_Instruction_
Convert every line of the records below into a JSON list of strings, one string per line, leaving out blank lines.

_Dataset content_
⟨
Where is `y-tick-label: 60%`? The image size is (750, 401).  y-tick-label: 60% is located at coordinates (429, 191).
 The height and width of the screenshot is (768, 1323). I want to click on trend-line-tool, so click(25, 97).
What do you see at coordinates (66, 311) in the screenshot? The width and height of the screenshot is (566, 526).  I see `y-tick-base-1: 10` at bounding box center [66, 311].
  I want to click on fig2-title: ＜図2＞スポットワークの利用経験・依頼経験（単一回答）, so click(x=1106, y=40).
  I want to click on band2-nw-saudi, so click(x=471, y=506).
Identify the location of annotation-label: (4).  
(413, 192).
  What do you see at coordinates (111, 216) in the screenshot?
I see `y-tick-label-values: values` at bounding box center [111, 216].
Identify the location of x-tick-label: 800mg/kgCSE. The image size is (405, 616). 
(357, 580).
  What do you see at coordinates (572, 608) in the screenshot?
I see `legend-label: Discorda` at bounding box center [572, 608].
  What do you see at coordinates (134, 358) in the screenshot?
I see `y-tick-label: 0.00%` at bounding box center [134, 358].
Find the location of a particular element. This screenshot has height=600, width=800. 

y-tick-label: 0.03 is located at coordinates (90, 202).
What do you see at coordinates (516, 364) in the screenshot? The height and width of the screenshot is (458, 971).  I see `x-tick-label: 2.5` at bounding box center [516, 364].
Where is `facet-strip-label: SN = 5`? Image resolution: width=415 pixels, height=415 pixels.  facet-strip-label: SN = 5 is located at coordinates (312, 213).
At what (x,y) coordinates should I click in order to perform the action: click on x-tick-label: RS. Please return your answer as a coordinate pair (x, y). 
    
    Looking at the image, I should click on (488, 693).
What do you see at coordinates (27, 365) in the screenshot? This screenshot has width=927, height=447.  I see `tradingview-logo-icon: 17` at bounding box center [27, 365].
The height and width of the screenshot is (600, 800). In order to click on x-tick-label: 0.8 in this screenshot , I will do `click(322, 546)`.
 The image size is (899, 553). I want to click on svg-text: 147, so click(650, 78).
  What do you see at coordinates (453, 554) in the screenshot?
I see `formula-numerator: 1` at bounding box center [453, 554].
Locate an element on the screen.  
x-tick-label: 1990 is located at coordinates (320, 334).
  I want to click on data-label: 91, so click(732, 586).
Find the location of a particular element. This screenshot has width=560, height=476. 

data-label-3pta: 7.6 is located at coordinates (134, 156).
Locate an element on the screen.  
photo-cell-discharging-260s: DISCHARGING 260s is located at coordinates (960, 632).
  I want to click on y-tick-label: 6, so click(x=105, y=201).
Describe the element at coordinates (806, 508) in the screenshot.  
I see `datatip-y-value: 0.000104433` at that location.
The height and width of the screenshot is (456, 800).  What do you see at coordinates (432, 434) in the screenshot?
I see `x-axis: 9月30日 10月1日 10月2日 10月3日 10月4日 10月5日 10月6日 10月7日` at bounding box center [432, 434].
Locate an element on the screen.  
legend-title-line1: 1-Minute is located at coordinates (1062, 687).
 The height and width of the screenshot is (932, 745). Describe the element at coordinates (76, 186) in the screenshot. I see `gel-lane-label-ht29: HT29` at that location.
⟩
_Solution_
[
  "Where is `y-tick-label: 60%`? The image size is (750, 401).  y-tick-label: 60% is located at coordinates (429, 191).",
  " The height and width of the screenshot is (768, 1323). I want to click on trend-line-tool, so click(25, 97).",
  "What do you see at coordinates (66, 311) in the screenshot? The width and height of the screenshot is (566, 526).  I see `y-tick-base-1: 10` at bounding box center [66, 311].",
  "  I want to click on fig2-title: ＜図2＞スポットワークの利用経験・依頼経験（単一回答）, so click(x=1106, y=40).",
  "  I want to click on band2-nw-saudi, so click(x=471, y=506).",
  "Identify the location of annotation-label: (4).  ",
  "(413, 192).",
  "  What do you see at coordinates (111, 216) in the screenshot?",
  "I see `y-tick-label-values: values` at bounding box center [111, 216].",
  "Identify the location of x-tick-label: 800mg/kgCSE. The image size is (405, 616). ",
  "(357, 580).",
  "  What do you see at coordinates (572, 608) in the screenshot?",
  "I see `legend-label: Discorda` at bounding box center [572, 608].",
  "  What do you see at coordinates (134, 358) in the screenshot?",
  "I see `y-tick-label: 0.00%` at bounding box center [134, 358].",
  "Find the location of a particular element. This screenshot has height=600, width=800. ",
  "y-tick-label: 0.03 is located at coordinates (90, 202).",
  "What do you see at coordinates (516, 364) in the screenshot? The height and width of the screenshot is (458, 971).  I see `x-tick-label: 2.5` at bounding box center [516, 364].",
  "Where is `facet-strip-label: SN = 5`? Image resolution: width=415 pixels, height=415 pixels.  facet-strip-label: SN = 5 is located at coordinates (312, 213).",
  "At what (x,y) coordinates should I click in order to perform the action: click on x-tick-label: RS. Please return your answer as a coordinate pair (x, y). ",
  "    Looking at the image, I should click on (488, 693).",
  "What do you see at coordinates (27, 365) in the screenshot? This screenshot has width=927, height=447.  I see `tradingview-logo-icon: 17` at bounding box center [27, 365].",
  "The height and width of the screenshot is (600, 800). In order to click on x-tick-label: 0.8 in this screenshot , I will do `click(322, 546)`.",
  " The image size is (899, 553). I want to click on svg-text: 147, so click(650, 78).",
  "  What do you see at coordinates (453, 554) in the screenshot?",
  "I see `formula-numerator: 1` at bounding box center [453, 554].",
  "Locate an element on the screen.  ",
  "x-tick-label: 1990 is located at coordinates (320, 334).",
  "  I want to click on data-label: 91, so click(732, 586).",
  "Find the location of a particular element. This screenshot has width=560, height=476. ",
  "data-label-3pta: 7.6 is located at coordinates (134, 156).",
  "Locate an element on the screen.  ",
  "photo-cell-discharging-260s: DISCHARGING 260s is located at coordinates (960, 632).",
  "  I want to click on y-tick-label: 6, so click(x=105, y=201).",
  "Describe the element at coordinates (806, 508) in the screenshot.  ",
  "I see `datatip-y-value: 0.000104433` at that location.",
  "The height and width of the screenshot is (456, 800).  What do you see at coordinates (432, 434) in the screenshot?",
  "I see `x-axis: 9月30日 10月1日 10月2日 10月3日 10月4日 10月5日 10月6日 10月7日` at bounding box center [432, 434].",
  "Locate an element on the screen.  ",
  "legend-title-line1: 1-Minute is located at coordinates (1062, 687).",
  " The height and width of the screenshot is (932, 745). Describe the element at coordinates (76, 186) in the screenshot. I see `gel-lane-label-ht29: HT29` at that location."
]